Supplied data>
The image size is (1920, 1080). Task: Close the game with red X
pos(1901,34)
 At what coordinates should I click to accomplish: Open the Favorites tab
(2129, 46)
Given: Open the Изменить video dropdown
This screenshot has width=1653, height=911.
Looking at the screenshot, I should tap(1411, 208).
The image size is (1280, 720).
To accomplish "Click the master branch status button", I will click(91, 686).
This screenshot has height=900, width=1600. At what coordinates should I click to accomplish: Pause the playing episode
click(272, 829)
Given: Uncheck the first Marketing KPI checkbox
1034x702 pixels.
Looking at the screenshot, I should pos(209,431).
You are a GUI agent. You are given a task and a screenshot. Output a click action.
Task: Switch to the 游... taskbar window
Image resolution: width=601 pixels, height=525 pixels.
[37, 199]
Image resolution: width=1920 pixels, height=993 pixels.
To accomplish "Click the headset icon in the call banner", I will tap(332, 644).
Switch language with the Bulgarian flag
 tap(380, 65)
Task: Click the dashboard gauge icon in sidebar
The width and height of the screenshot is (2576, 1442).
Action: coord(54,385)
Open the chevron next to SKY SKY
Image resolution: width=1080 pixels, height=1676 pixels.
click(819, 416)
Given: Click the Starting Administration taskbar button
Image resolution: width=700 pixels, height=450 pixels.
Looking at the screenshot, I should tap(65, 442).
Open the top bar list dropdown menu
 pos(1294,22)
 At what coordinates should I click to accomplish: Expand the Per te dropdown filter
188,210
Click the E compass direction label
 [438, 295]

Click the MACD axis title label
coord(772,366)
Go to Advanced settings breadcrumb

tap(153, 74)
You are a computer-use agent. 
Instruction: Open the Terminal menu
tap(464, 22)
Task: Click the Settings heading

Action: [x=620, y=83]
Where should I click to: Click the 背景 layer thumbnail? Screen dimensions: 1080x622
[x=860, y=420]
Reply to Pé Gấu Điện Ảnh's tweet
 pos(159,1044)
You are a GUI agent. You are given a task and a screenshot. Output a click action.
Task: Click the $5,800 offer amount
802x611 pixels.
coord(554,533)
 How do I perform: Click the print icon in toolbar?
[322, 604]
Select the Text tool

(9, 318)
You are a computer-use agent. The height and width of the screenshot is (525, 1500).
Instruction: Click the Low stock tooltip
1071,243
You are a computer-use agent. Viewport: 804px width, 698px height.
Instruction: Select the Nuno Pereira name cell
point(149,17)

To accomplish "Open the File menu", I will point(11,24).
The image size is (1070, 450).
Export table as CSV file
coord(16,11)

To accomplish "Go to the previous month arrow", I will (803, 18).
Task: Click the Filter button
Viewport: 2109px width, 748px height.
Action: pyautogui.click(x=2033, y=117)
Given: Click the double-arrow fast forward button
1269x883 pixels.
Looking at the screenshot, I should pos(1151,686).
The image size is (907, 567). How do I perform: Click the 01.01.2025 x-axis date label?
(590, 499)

Requirements>
Could you repeat the records above, beginning at the first one and stopping after the line that contains "Looking at the screenshot, I should pos(209,431).", replacing "Favorites" with "Bookmarks" and leaving everything else unchanged?

Full solution>
The image size is (1920, 1080). Task: Close the game with red X
pos(1901,34)
 At what coordinates should I click to accomplish: Open the Bookmarks tab
(2129, 46)
Given: Open the Изменить video dropdown
This screenshot has width=1653, height=911.
Looking at the screenshot, I should tap(1411, 208).
The image size is (1280, 720).
To accomplish "Click the master branch status button", I will click(91, 686).
This screenshot has height=900, width=1600. At what coordinates should I click to accomplish: Pause the playing episode
click(272, 829)
Given: Uncheck the first Marketing KPI checkbox
1034x702 pixels.
Looking at the screenshot, I should pos(209,431).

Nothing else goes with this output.